LaBega recalled that part of the reason the bond issue to raise the US$132 million loan on the international financial market was quickly oversubscribed was the fact that investors were confident that Government would not be dipping its hands into the Airport’s finances for purposes that have nothing to do with the Airport.

“Investors are aware of the long-standing arms length policy of St. Maarten’s Government towards the government-owned companies. As a matter of fact, this was one of the issues raised by the Dutch delegation led by Prime Minister Rutte when we made the presentation to them last year,” LaBega said.

“We don’t need to go into the history of how that policy came into being and what has happened since, but our investors are definitely monitoring the pronouncements of our elected representatives with regards to the issue of dividends and concession fees and other related matters,” she added.

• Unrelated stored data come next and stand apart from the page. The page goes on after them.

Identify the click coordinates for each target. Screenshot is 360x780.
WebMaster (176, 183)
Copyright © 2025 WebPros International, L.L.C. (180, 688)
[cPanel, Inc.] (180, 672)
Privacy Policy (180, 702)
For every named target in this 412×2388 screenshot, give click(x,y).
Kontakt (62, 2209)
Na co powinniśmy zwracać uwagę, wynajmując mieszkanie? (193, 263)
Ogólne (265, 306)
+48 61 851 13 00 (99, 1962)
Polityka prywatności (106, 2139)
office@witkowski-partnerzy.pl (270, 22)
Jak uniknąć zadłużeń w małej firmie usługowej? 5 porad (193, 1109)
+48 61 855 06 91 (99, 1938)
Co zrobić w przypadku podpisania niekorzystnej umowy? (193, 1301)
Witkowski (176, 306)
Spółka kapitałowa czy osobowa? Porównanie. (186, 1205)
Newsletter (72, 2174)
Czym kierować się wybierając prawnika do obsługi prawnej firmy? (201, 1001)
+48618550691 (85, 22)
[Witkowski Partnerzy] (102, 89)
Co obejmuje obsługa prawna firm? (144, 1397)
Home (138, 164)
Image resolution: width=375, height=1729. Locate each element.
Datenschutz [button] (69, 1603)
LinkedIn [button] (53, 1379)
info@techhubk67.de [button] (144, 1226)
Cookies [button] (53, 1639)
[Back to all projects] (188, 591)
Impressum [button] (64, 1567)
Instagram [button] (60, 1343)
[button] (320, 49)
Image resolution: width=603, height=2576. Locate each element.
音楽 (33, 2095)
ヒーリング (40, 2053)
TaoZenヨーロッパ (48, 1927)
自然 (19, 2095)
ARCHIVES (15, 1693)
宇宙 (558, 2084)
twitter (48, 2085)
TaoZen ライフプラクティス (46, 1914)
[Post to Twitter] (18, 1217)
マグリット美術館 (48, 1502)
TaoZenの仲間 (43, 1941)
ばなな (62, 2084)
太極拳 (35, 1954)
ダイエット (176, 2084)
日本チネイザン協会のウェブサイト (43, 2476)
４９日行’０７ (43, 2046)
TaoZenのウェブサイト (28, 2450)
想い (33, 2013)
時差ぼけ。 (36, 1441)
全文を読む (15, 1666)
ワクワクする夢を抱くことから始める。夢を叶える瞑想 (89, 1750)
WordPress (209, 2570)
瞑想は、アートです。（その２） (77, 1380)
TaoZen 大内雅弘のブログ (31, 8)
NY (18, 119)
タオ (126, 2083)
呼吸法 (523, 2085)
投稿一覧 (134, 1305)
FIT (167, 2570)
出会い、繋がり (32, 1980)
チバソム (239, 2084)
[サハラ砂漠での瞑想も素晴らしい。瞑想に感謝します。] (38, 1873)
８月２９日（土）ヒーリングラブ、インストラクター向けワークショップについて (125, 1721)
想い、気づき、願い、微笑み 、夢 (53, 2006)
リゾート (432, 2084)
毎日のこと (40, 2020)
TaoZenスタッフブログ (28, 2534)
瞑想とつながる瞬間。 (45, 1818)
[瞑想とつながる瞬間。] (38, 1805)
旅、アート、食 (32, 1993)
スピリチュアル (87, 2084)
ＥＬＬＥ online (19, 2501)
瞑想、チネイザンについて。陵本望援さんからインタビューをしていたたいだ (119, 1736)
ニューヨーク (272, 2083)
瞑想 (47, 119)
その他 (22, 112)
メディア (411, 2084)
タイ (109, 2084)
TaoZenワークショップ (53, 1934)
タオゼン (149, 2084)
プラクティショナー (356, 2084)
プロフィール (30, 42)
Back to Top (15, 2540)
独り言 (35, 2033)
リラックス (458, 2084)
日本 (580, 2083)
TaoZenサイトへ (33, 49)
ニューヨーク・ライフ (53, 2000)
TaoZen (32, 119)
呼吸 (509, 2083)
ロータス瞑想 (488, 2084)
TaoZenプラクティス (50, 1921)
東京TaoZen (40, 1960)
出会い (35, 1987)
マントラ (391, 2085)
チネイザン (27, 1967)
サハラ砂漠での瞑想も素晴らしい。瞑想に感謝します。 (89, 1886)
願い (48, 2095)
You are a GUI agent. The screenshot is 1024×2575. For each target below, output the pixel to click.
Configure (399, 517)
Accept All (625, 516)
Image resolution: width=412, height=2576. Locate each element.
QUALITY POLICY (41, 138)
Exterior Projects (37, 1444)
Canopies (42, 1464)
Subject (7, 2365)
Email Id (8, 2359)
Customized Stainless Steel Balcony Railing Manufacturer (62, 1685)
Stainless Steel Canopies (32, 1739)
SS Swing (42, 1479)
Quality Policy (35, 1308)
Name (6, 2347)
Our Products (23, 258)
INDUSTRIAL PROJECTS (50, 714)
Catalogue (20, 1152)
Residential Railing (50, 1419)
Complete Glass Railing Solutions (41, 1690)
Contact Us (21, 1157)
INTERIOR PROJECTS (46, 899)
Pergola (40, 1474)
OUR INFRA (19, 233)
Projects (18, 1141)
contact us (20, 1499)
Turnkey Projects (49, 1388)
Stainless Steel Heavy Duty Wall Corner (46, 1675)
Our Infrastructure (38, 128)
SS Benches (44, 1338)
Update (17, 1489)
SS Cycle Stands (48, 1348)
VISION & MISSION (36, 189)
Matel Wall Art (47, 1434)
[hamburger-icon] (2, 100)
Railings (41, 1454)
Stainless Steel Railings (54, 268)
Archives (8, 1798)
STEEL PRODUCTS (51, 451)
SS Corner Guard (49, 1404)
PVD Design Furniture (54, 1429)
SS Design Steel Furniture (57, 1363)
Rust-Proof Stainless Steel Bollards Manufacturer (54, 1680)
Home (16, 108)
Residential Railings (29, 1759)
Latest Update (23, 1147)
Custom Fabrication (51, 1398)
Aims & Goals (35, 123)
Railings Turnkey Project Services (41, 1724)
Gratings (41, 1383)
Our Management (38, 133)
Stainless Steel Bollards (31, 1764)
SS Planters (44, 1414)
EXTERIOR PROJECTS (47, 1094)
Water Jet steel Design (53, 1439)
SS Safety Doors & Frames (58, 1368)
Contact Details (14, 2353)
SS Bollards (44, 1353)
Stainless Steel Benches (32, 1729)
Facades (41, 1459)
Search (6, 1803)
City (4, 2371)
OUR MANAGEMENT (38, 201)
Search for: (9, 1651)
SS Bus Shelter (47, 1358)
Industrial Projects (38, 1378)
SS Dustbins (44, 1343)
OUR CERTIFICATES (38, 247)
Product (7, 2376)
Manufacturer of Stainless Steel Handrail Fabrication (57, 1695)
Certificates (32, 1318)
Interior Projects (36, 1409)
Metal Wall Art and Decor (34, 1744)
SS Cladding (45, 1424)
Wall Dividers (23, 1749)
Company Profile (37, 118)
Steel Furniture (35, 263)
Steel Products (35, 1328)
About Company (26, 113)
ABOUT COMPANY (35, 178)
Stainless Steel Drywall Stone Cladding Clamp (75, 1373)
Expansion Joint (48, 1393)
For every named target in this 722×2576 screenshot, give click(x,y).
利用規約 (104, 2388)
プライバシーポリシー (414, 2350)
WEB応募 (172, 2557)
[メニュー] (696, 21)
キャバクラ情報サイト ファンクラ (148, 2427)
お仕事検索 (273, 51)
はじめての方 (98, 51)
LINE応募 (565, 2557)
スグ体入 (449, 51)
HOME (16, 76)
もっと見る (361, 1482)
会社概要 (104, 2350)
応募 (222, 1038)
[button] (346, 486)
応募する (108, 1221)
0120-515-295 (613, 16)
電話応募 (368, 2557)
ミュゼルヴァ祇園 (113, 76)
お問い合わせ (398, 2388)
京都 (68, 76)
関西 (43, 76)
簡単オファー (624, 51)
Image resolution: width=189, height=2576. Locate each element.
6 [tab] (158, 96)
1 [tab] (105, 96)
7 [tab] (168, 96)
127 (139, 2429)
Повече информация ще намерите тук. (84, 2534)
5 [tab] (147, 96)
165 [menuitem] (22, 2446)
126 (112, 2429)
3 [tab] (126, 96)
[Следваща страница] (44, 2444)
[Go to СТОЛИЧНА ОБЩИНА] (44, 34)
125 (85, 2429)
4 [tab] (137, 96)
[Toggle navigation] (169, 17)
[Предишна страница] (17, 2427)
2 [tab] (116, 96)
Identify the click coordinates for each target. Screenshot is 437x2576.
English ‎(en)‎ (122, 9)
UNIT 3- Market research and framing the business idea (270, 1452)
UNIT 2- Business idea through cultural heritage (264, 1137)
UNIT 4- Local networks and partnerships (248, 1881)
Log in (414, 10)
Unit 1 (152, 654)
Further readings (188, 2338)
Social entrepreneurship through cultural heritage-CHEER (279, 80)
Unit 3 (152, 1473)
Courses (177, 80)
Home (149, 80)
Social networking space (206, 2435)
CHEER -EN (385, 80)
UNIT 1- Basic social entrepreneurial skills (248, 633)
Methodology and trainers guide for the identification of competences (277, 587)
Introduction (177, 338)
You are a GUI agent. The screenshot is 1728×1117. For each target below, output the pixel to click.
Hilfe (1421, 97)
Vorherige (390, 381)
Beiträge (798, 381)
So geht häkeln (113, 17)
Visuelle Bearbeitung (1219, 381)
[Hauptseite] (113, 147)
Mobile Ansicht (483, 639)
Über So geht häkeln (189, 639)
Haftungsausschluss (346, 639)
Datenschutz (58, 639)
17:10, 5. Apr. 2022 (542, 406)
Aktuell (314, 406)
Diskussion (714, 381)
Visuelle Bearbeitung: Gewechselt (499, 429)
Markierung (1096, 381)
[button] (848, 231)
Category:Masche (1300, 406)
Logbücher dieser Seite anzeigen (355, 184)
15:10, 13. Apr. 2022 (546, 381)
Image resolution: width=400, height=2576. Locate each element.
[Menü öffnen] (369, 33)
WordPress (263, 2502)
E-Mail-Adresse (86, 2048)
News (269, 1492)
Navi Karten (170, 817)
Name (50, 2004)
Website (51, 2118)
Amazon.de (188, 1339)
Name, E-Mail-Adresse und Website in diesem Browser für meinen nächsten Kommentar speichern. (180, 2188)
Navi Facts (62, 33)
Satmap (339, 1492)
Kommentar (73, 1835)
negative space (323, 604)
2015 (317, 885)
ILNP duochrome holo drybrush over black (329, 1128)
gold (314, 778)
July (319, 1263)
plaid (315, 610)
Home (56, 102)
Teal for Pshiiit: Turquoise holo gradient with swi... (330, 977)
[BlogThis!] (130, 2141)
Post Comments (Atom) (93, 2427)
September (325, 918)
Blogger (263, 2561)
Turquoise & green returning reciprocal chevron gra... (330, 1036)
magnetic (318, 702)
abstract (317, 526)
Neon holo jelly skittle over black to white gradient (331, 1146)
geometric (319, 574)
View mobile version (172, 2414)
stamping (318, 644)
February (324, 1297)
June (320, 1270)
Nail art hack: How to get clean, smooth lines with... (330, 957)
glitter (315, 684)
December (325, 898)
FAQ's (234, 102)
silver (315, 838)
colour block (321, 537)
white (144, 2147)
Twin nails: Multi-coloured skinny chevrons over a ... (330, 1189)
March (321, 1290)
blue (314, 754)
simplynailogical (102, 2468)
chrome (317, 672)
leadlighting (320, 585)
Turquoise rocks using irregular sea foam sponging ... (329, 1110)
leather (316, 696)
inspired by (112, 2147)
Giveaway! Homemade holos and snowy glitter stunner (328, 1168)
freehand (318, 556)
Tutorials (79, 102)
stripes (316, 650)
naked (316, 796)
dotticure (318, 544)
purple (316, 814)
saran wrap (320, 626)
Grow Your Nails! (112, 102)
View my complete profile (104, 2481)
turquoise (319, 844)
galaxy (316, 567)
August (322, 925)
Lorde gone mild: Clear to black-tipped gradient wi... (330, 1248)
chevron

“We understand the position of Government, and we are not against paying concession fees; however, to just institute that now, in spite of the current concession agreement (which does not expire until 2030), would not instill confidence in our investors and could adversely affect not only SXM Airport, but Government and the whole economy of St. Maarten,” LaBega said.

“The closed loop is not something we came up with now; it is an integral part of our loan covenant. If we break that covenant, PJIAE would be in default and then we would need to ask the Government to come up with the US$132 million and then Government can do whatever it so desires with the Airport. It’s as simple as that. If you have a mortgage loan with a bank, and you later disagree with the basic terms of the loan, then you either have to pay up the bank or adhere to the agreed terms,” she explained, stressing, “this is why we are restricted in what we can do.”

“The airport is a strategic asset to the people of St. Maarten and I’m sure nobody wants to jeopardize its further development. As a growing regional hub, our hub partners too are closely watching what we are doing. More importantly, to continue to take SXM airport to the next level, of course, we need the cooperation of Government, particularly with the permits and authorizations that we are patiently awaiting to be granted.”